(Stored items from a collection)

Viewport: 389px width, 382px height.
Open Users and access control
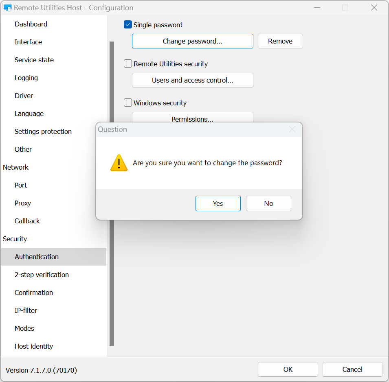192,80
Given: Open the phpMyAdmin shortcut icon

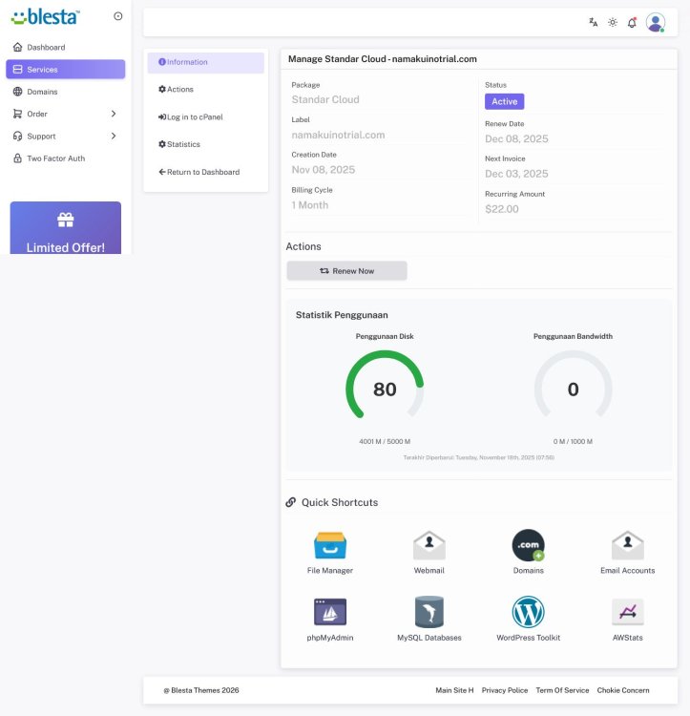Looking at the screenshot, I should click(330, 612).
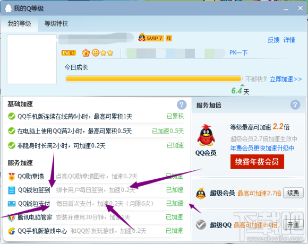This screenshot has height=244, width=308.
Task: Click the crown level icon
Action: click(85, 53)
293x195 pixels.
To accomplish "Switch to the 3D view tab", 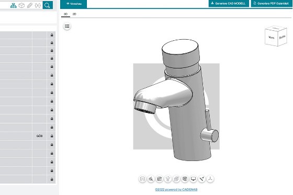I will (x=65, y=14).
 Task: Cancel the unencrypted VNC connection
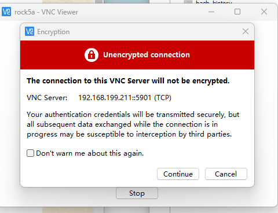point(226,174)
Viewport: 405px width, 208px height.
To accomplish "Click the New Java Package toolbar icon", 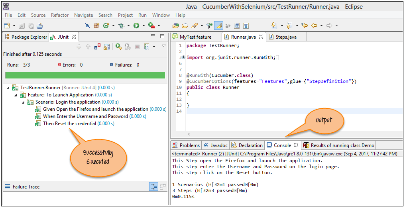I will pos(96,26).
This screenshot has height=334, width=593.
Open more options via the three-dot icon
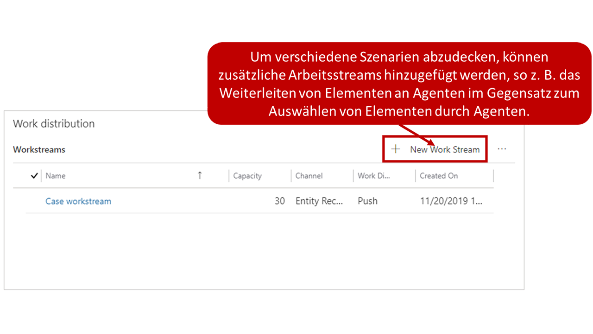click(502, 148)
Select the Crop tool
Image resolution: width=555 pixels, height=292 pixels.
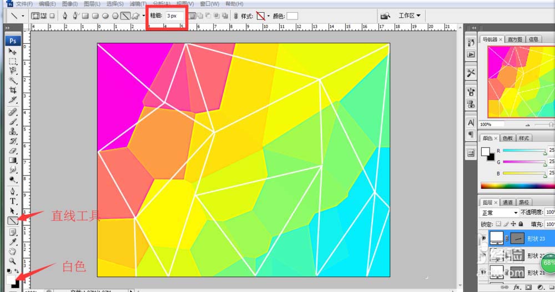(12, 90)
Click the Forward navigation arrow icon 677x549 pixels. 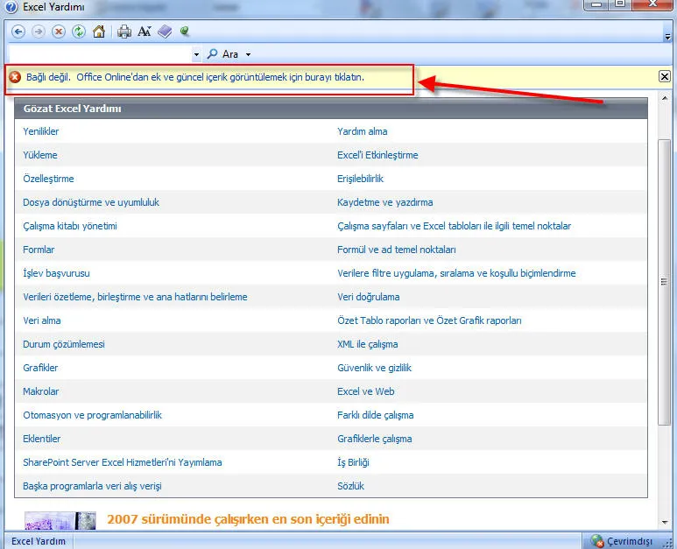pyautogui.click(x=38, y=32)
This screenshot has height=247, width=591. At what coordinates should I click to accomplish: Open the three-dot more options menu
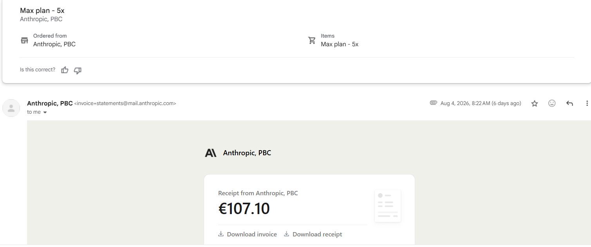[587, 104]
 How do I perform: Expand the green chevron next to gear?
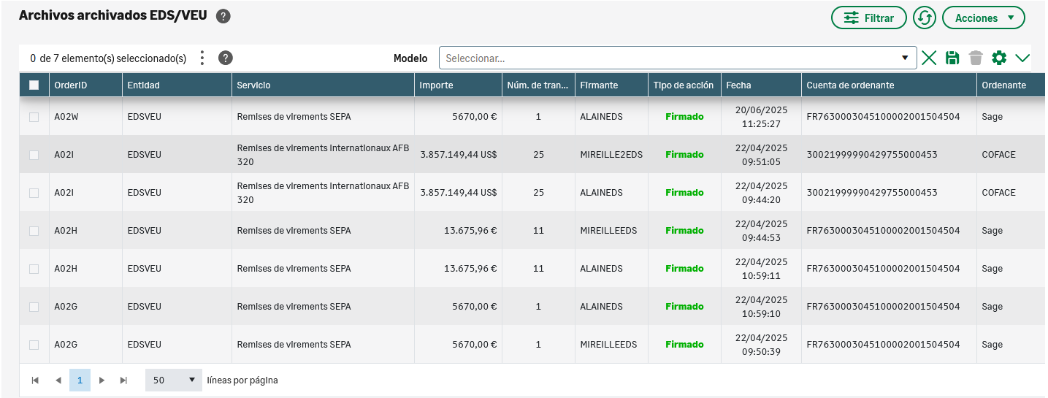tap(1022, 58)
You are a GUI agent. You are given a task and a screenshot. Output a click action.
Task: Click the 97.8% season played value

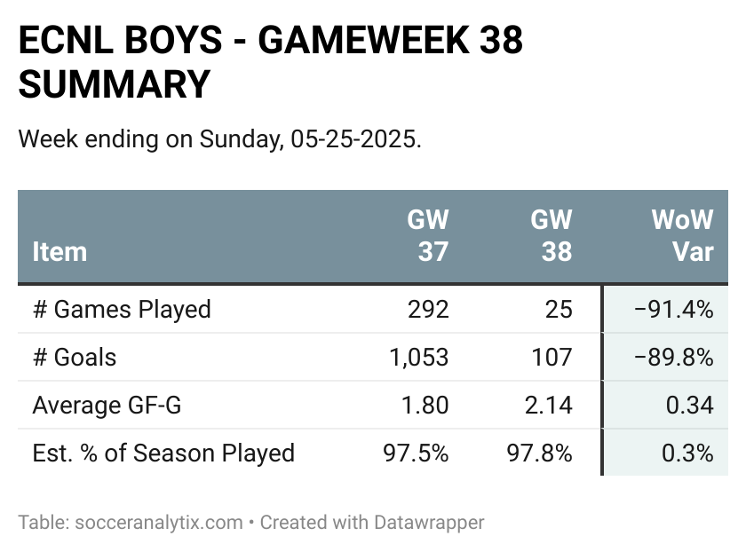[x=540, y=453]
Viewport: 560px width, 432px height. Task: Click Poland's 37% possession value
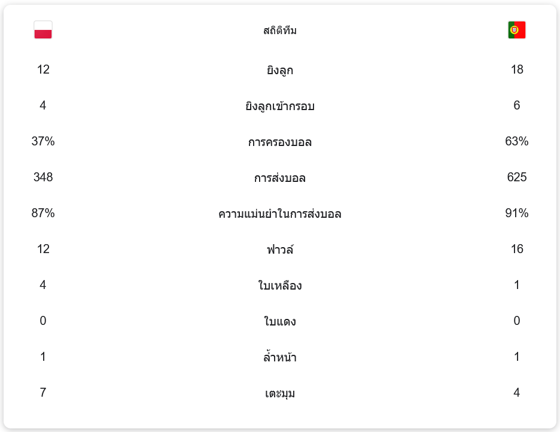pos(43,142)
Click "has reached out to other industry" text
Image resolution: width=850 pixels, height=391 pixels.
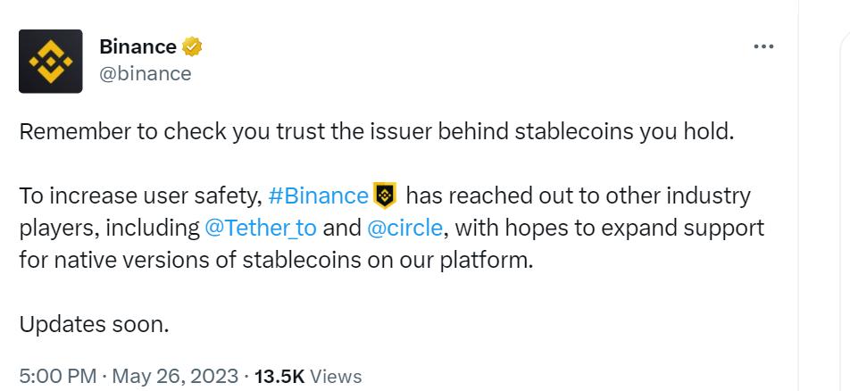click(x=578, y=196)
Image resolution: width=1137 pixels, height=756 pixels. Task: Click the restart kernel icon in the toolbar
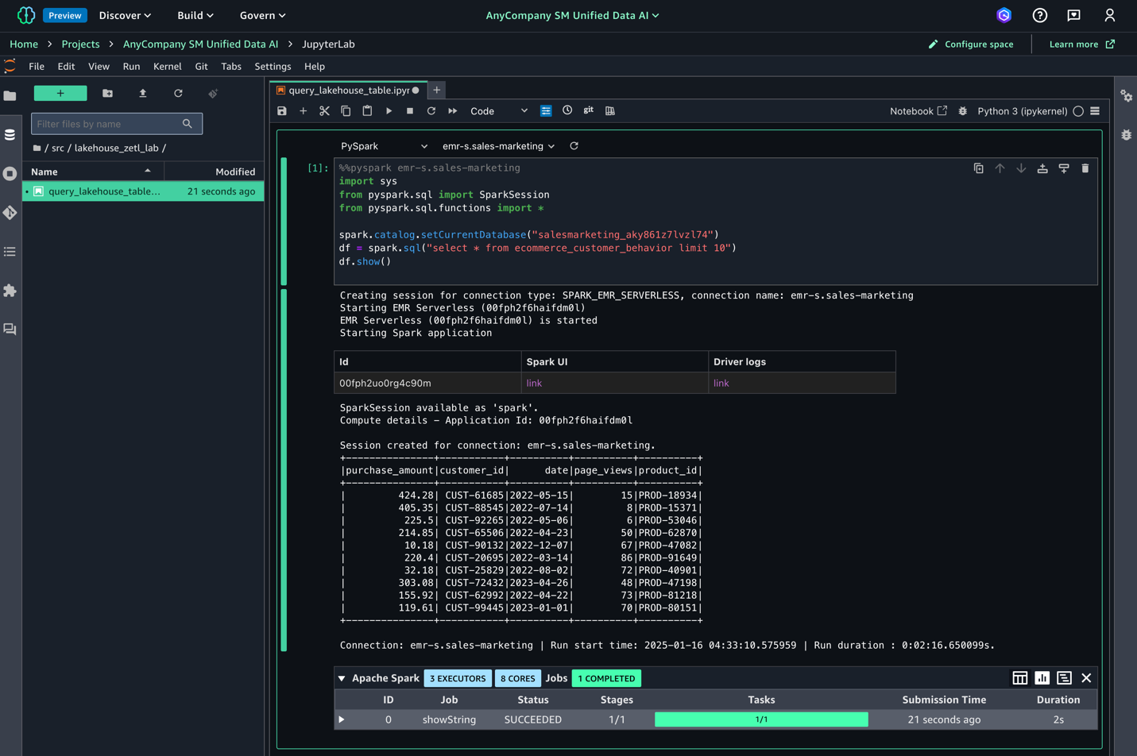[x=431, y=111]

**What this task involves:** Pictures excluded, print only the lines from the one with "This screenshot has height=247, width=591." through the end of the entries above, exactly as written.

**Problem solution:**
This screenshot has height=247, width=591. At what coordinates should I click to accomplish: Open the three-dot more options menu
[587, 104]
 How do I perform: Expand the green chevron next to gear?
tap(1022, 58)
You are a GUI agent. You are given a task and a screenshot. Output a click action.
Task: Click the 97.8% season played value

[x=540, y=453]
Viewport: 560px width, 432px height. Task: Click Poland's 37% possession value
pos(43,142)
Click "has reached out to other industry" text
Image resolution: width=850 pixels, height=391 pixels.
click(x=578, y=196)
Image resolution: width=1137 pixels, height=756 pixels. Task: Click the restart kernel icon in the toolbar
[x=431, y=111]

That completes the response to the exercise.